# [DOCUMENT TEXT]
++++++++++++++++++++

Re: row filter - binary comparator at certain range

James Taylor Mon, 21 Oct 2013 15:08:39 -0700

We don't truncate the hash, we mod it. Why would you expect that data
wouldn't be evenly distributed? We've not seen this to be the case.




On Mon, Oct 21, 2013 at 1:48 PM, Michael Segel <[email protected]>wrote:

> What do you call hashing the row key?
> Or hashing the row key and then appending the row key to the hash?
> Or hashing the row key, truncating the hash value to some subset and then
> appending the row key to the value?
>
> The problem is that there is specific meaning to the term salt. Re-using
> it here will cause confusion because you're implying something you don't
> mean to imply.

++++++++++++++++++++

# [DATASET CONTENT]
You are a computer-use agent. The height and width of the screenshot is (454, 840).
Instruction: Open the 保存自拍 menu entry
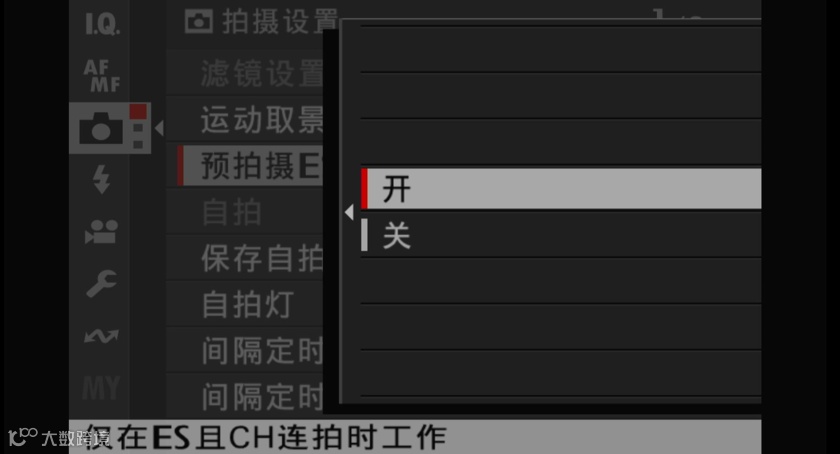tap(245, 258)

++++++++++++++++++++

# [REQUIRED TASKS]
**a)** In the row filter thread, which ways of handling the row key does Michael Segel ask James Taylor to name?
**b)** According to James Taylor in the row filter thread, what do they do with the hash instead of truncating it?
**c)** Carry the row filter thread forward from its last sentence.

# [THE RESULTS]
**a)**
- Hashing the row key
- Hashing the row key and then appending the row key to the hash
- Hashing the row key, truncating the hash value to some subset, and then appending the row key to the value

**b)** They mod it.

**c)**
>
> you could say prepend a truncated hash of the key, however… is prepend a
> real word? ;-) (I am sorry, I am not a grammar nazi, nor an English major. )
>
> So even outside of Phoenix, the concept is the same.
> Even with a truncated hash, you will find that over time, all but the tail
> N regions will only be half full.
> This could be both good and bad.
>
> (Where N is your number 8 or 16 allowable hash values.)
>
> You've solved potentially one problem… but still have other issues that
> you need to address.
> I guess the simple answer is to double the region sizes and not care that
> most of your regions will be 1/2 the max size…  but the size you really
> want and 8-16 regions will be up to twice as big.
>
>
>
> On Oct 21, 2013, at 3:26 PM, James Taylor <[email protected]> wrote:
>
> > What do you think it should be called, because
> > "prepending-row-key-with-single-hashed-byte" doesn't have a very good
> ring
> > to it. :-)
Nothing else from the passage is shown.